━━━ Task inputs ━━━

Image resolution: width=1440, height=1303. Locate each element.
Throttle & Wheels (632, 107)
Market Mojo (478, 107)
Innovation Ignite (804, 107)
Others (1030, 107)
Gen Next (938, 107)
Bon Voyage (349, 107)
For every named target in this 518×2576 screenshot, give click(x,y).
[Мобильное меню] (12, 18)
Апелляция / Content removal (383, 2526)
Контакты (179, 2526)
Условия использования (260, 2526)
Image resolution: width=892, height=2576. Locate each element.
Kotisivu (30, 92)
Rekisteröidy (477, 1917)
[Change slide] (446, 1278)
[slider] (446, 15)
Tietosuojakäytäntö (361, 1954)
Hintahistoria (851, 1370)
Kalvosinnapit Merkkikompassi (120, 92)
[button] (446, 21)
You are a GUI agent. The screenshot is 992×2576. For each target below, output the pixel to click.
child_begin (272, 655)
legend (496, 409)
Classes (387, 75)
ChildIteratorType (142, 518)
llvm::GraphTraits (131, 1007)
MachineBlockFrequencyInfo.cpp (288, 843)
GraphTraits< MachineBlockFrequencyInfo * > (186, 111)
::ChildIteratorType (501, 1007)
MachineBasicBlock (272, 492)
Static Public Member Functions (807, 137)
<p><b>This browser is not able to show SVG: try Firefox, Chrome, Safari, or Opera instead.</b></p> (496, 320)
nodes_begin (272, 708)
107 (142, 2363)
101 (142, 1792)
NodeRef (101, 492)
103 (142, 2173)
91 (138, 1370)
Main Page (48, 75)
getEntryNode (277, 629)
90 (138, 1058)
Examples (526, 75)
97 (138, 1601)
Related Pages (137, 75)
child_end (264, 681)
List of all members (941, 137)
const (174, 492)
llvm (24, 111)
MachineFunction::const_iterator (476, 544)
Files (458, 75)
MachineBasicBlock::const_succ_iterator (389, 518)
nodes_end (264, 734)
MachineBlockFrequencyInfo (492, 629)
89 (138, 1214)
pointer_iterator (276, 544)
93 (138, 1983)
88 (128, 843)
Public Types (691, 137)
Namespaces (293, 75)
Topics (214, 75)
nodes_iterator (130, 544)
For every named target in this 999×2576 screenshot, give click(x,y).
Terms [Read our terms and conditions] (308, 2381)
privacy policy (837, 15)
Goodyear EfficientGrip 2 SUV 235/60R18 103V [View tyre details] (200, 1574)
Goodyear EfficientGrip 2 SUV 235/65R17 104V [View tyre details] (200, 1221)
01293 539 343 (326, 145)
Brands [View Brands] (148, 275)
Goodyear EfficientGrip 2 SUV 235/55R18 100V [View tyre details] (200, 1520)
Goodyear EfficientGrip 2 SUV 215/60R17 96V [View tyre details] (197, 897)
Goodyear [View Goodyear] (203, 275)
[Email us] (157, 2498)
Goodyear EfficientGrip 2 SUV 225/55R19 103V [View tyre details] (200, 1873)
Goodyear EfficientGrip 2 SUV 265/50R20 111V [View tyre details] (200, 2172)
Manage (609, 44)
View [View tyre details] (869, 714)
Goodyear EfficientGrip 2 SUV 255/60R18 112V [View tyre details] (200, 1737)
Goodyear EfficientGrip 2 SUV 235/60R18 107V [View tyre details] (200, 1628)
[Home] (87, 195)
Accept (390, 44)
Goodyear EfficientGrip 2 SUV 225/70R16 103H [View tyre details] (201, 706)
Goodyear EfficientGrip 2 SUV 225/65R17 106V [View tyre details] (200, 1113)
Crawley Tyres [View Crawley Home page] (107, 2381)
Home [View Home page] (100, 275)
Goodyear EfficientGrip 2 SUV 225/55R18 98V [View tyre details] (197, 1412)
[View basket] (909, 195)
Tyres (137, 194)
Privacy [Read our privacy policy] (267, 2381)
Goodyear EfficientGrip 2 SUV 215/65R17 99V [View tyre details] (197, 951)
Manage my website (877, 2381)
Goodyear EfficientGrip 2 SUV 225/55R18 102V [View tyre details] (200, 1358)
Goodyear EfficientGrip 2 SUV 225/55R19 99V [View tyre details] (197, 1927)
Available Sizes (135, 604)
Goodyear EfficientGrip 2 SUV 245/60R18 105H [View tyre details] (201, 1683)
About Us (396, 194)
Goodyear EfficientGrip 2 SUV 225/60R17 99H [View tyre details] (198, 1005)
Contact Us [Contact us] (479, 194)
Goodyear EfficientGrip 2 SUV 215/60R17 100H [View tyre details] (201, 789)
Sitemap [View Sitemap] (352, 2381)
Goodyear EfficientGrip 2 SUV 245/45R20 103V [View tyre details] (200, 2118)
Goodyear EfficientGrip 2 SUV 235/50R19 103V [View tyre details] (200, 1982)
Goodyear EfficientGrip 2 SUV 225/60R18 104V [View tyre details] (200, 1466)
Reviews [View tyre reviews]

━━━

**Request**
Rewrite all the rows above, replacing "Throttle & Wheels" with "Throttle and Wheels" and leaving everything else unchanged.

**Solution to the exercise**
Image resolution: width=1440, height=1303. Locate each element.
Throttle and Wheels (632, 107)
Market Mojo (478, 107)
Innovation Ignite (804, 107)
Others (1030, 107)
Gen Next (938, 107)
Bon Voyage (349, 107)
For every named target in this 518×2576 screenshot, give click(x,y).
[Мобильное меню] (12, 18)
Апелляция / Content removal (383, 2526)
Контакты (179, 2526)
Условия использования (260, 2526)
Image resolution: width=892, height=2576. Locate each element.
Kotisivu (30, 92)
Rekisteröidy (477, 1917)
[Change slide] (446, 1278)
[slider] (446, 15)
Tietosuojakäytäntö (361, 1954)
Hintahistoria (851, 1370)
Kalvosinnapit Merkkikompassi (120, 92)
[button] (446, 21)
You are a GUI agent. The screenshot is 992×2576. For each target below, output the pixel to click.
child_begin (272, 655)
legend (496, 409)
Classes (387, 75)
ChildIteratorType (142, 518)
llvm::GraphTraits (131, 1007)
MachineBlockFrequencyInfo.cpp (288, 843)
GraphTraits< MachineBlockFrequencyInfo * > (186, 111)
::ChildIteratorType (501, 1007)
MachineBasicBlock (272, 492)
Static Public Member Functions (807, 137)
<p><b>This browser is not able to show SVG: try Firefox, Chrome, Safari, or Opera instead.</b></p> (496, 320)
nodes_begin (272, 708)
107 (142, 2363)
101 (142, 1792)
NodeRef (101, 492)
103 (142, 2173)
91 (138, 1370)
Main Page (48, 75)
getEntryNode (277, 629)
90 (138, 1058)
Examples (526, 75)
97 (138, 1601)
Related Pages (137, 75)
child_end (264, 681)
List of all members (941, 137)
const (174, 492)
llvm (24, 111)
MachineFunction::const_iterator (476, 544)
Files (458, 75)
MachineBasicBlock::const_succ_iterator (389, 518)
nodes_end (264, 734)
MachineBlockFrequencyInfo (492, 629)
89 (138, 1214)
pointer_iterator (276, 544)
93 (138, 1983)
88 (128, 843)
Public Types (691, 137)
Namespaces (293, 75)
Topics (214, 75)
nodes_iterator (130, 544)
For every named target in this 999×2576 screenshot, give click(x,y).
Terms [Read our terms and conditions] (308, 2381)
privacy policy (837, 15)
Goodyear EfficientGrip 2 SUV 235/60R18 103V [View tyre details] (200, 1574)
Goodyear EfficientGrip 2 SUV 235/65R17 104V [View tyre details] (200, 1221)
01293 539 343 (326, 145)
Brands [View Brands] (148, 275)
Goodyear EfficientGrip 2 SUV 235/55R18 100V [View tyre details] (200, 1520)
Goodyear EfficientGrip 2 SUV 215/60R17 96V [View tyre details] (197, 897)
Goodyear [View Goodyear] (203, 275)
[Email us] (157, 2498)
Goodyear EfficientGrip 2 SUV 225/55R19 103V [View tyre details] (200, 1873)
Goodyear EfficientGrip 2 SUV 265/50R20 111V [View tyre details] (200, 2172)
Manage (609, 44)
View [View tyre details] (869, 714)
Goodyear EfficientGrip 2 SUV 255/60R18 112V [View tyre details] (200, 1737)
Goodyear EfficientGrip 2 SUV 235/60R18 107V [View tyre details] (200, 1628)
[Home] (87, 195)
Accept (390, 44)
Goodyear EfficientGrip 2 SUV 225/70R16 103H [View tyre details] (201, 706)
Goodyear EfficientGrip 2 SUV 225/65R17 106V [View tyre details] (200, 1113)
Crawley Tyres [View Crawley Home page] (107, 2381)
Home [View Home page] (100, 275)
Goodyear EfficientGrip 2 SUV 225/55R18 98V [View tyre details] (197, 1412)
[View basket] (909, 195)
Tyres (137, 194)
Privacy [Read our privacy policy] (267, 2381)
Goodyear EfficientGrip 2 SUV 215/65R17 99V [View tyre details] (197, 951)
Manage my website (877, 2381)
Goodyear EfficientGrip 2 SUV 225/55R18 102V [View tyre details] (200, 1358)
Goodyear EfficientGrip 2 SUV 225/55R19 99V [View tyre details] (197, 1927)
Available Sizes (135, 604)
Goodyear EfficientGrip 2 SUV 245/60R18 105H [View tyre details] (201, 1683)
About Us (396, 194)
Goodyear EfficientGrip 2 SUV 225/60R17 99H [View tyre details] (198, 1005)
Contact Us [Contact us] (479, 194)
Goodyear EfficientGrip 2 SUV 215/60R17 100H [View tyre details] (201, 789)
Sitemap [View Sitemap] (352, 2381)
Goodyear EfficientGrip 2 SUV 245/45R20 103V [View tyre details] (200, 2118)
Goodyear EfficientGrip 2 SUV 235/50R19 103V [View tyre details] (200, 1982)
Goodyear EfficientGrip 2 SUV 225/60R18 104V [View tyre details] (200, 1466)
Reviews [View tyre reviews]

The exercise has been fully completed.